• _What you are asked to do_:
Rewrite the entries from the line containing "coordinates (761, 90)." through the end of the entries, changing "This screenshot has" to "The image has" and leaving everything else unchanged.

------

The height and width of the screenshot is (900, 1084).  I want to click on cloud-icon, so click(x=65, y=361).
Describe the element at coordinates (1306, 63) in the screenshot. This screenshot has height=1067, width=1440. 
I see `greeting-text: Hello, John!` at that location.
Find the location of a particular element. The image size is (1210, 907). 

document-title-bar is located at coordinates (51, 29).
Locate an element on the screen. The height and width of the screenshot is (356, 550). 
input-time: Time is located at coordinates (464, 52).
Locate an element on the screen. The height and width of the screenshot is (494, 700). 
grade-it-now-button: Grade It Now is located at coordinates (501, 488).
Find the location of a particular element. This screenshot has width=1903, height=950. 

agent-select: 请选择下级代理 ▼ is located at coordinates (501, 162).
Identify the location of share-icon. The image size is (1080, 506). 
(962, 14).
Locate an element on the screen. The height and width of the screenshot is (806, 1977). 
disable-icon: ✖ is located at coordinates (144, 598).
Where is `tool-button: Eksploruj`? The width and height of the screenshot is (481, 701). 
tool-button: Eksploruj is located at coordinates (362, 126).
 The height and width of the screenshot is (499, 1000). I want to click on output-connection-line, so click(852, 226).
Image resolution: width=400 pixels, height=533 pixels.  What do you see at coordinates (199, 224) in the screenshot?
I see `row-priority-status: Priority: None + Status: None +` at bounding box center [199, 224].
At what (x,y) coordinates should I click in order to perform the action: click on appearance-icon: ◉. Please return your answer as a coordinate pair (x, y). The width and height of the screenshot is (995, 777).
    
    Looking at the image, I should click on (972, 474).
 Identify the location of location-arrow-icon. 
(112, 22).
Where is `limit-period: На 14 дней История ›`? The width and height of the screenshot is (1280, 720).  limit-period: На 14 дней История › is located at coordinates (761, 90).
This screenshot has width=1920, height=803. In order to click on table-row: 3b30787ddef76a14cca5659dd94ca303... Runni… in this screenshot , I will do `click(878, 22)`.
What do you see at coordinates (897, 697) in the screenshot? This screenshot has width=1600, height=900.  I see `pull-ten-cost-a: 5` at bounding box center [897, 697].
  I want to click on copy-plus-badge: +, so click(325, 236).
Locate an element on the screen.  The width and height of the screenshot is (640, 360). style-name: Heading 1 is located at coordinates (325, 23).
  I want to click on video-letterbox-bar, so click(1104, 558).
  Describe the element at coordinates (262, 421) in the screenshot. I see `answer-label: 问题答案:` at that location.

------

• _The answer_:
Where is `limit-period: На 14 дней История ›`? The width and height of the screenshot is (1280, 720).  limit-period: На 14 дней История › is located at coordinates (761, 90).
The image has width=1920, height=803. In order to click on table-row: 3b30787ddef76a14cca5659dd94ca303... Runni… in this screenshot , I will do `click(878, 22)`.
What do you see at coordinates (897, 697) in the screenshot? The image has width=1600, height=900.  I see `pull-ten-cost-a: 5` at bounding box center [897, 697].
  I want to click on copy-plus-badge: +, so click(325, 236).
Locate an element on the screen.  The width and height of the screenshot is (640, 360). style-name: Heading 1 is located at coordinates (325, 23).
  I want to click on video-letterbox-bar, so click(1104, 558).
  Describe the element at coordinates (262, 421) in the screenshot. I see `answer-label: 问题答案:` at that location.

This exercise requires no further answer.